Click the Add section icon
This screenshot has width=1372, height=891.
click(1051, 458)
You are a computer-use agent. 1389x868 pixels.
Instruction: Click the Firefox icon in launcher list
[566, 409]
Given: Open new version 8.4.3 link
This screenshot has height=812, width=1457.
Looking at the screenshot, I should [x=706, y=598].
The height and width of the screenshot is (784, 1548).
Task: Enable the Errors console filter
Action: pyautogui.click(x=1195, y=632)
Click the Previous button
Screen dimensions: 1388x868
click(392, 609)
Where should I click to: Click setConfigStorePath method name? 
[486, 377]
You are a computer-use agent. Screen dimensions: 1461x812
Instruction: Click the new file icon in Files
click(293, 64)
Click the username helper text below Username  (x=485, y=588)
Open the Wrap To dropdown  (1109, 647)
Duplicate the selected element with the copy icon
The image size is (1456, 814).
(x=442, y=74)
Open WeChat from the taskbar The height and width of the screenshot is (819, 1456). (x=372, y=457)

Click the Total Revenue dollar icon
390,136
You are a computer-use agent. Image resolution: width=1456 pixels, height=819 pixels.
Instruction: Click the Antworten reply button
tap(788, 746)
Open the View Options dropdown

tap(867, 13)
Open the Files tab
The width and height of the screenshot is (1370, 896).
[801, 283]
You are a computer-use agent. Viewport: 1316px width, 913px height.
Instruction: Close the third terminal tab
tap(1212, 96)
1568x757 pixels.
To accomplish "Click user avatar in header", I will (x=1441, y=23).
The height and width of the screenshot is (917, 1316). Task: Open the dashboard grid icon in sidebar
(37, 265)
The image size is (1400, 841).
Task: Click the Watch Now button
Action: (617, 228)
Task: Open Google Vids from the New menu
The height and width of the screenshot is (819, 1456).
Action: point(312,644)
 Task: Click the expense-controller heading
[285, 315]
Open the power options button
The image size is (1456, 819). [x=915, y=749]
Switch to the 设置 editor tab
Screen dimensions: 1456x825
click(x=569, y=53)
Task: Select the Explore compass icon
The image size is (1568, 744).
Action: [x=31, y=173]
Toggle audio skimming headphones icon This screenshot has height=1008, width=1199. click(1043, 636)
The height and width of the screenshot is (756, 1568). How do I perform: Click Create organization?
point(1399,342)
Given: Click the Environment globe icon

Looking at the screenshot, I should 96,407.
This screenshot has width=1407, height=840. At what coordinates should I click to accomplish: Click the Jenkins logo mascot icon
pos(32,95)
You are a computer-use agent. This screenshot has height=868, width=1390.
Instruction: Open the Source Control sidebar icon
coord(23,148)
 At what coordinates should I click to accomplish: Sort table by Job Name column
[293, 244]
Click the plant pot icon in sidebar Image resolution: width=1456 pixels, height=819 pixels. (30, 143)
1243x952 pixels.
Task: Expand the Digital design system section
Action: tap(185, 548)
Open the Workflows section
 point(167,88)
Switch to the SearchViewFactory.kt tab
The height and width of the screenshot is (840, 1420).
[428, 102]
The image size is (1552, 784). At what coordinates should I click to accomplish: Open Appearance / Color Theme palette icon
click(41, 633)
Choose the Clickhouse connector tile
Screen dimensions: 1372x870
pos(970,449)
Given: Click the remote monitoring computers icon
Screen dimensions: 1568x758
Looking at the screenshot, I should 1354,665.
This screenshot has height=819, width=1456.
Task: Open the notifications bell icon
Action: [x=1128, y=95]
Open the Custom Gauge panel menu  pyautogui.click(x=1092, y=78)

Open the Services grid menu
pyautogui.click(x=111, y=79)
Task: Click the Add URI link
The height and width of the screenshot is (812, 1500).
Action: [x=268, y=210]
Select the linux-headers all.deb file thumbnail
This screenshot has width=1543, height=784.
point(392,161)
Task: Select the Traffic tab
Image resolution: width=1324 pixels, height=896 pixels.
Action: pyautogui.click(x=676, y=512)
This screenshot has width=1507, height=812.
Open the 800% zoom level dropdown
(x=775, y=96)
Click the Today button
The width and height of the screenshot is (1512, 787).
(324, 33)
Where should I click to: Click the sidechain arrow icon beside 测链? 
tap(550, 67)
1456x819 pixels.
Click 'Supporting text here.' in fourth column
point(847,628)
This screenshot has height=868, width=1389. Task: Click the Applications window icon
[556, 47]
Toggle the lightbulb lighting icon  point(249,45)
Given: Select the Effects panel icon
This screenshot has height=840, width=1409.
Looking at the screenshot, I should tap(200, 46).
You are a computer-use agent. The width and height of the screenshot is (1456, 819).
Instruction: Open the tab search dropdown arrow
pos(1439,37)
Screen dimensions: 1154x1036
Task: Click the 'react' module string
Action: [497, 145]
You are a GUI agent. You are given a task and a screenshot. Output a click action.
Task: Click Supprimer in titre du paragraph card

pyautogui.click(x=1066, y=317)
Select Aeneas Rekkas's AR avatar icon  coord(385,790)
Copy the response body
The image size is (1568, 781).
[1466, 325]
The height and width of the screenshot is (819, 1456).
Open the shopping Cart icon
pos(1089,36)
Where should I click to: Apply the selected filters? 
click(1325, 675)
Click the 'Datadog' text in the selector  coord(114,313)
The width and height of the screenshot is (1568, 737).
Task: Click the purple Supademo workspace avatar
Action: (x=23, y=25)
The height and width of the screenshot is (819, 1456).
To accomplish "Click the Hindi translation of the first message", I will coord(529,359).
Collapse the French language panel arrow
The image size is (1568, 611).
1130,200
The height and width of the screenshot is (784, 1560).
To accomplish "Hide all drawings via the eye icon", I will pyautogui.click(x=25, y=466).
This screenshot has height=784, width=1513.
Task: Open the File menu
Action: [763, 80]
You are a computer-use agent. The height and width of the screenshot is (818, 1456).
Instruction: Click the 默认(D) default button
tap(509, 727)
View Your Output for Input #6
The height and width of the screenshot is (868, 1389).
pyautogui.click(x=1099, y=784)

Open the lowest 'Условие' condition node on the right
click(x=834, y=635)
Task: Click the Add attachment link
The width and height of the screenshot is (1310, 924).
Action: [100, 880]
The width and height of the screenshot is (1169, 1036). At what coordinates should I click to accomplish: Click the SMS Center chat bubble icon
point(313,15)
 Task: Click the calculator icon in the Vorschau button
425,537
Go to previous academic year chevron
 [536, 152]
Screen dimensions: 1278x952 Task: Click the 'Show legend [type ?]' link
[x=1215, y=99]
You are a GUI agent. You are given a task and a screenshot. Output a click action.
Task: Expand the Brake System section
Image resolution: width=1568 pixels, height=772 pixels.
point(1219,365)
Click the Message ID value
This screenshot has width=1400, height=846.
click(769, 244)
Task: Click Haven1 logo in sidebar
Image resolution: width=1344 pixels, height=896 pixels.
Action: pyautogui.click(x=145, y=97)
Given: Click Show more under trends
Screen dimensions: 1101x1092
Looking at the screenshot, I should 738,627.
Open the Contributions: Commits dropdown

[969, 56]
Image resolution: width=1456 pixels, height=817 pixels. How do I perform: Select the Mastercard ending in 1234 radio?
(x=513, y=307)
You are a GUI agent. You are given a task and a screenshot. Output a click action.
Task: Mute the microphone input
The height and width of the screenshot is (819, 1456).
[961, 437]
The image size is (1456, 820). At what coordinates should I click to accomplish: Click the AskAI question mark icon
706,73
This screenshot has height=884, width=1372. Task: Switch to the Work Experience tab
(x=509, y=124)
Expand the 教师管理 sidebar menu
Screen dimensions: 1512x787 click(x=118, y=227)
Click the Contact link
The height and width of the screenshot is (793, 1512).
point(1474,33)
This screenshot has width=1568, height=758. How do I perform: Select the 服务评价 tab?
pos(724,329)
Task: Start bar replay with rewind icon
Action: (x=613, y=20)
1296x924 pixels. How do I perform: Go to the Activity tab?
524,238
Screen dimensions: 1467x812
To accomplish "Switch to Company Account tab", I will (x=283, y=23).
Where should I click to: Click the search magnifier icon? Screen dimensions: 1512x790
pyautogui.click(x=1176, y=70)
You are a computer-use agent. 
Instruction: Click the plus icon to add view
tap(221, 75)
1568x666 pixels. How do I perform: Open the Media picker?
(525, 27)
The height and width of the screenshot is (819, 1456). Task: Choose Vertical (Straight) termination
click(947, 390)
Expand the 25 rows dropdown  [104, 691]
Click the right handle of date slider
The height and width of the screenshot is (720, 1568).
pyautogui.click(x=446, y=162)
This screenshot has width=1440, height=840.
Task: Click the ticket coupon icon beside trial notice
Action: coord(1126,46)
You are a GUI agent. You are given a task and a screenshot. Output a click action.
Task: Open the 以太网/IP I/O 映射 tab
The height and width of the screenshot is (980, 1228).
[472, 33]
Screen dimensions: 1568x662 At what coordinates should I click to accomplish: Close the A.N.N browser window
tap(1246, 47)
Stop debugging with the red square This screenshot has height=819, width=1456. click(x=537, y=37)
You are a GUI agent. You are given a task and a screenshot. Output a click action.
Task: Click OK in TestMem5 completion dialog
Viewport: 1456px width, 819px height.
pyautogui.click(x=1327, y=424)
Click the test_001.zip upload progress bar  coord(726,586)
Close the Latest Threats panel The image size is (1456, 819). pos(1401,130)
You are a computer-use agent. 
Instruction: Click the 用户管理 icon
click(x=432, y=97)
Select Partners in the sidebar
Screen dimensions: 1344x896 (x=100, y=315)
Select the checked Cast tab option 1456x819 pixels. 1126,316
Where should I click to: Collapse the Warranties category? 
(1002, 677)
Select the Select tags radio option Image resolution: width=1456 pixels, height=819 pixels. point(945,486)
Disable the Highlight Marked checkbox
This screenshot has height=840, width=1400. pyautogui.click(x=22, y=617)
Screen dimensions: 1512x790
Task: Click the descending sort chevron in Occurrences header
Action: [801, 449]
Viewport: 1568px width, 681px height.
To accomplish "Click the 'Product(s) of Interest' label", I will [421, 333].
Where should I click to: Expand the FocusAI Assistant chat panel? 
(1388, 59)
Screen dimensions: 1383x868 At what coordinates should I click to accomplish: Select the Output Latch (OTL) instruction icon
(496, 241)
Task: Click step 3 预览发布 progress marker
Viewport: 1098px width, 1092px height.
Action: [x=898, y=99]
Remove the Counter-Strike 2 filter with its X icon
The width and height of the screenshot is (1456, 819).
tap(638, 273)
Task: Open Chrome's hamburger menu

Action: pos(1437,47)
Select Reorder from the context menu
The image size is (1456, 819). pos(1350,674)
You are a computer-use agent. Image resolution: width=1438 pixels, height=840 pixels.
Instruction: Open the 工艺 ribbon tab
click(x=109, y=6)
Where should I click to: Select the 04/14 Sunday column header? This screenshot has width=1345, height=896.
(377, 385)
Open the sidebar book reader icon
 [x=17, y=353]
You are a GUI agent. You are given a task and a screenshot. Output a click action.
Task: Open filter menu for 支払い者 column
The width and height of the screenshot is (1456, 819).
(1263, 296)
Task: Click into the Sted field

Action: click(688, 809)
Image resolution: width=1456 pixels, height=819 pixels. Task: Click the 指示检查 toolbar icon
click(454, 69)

▶ **WORK REQUEST**
Nothing but the lines from the first line of the data through the line with "Click the username" should be returned, exactly as they appear, both ends included.

▶ **TASK RESULT**
Click the Add section icon
This screenshot has width=1372, height=891.
click(1051, 458)
You are a computer-use agent. 1389x868 pixels.
Instruction: Click the Firefox icon in launcher list
[566, 409]
Given: Open new version 8.4.3 link
This screenshot has height=812, width=1457.
Looking at the screenshot, I should [x=706, y=598].
The height and width of the screenshot is (784, 1548).
Task: Enable the Errors console filter
Action: pyautogui.click(x=1195, y=632)
Click the Previous button
Screen dimensions: 1388x868
click(392, 609)
Where should I click to: Click setConfigStorePath method name? 
[486, 377]
You are a computer-use agent. Screen dimensions: 1461x812
Instruction: Click the new file icon in Files
click(293, 64)
Click the username helper text below Username  (x=485, y=588)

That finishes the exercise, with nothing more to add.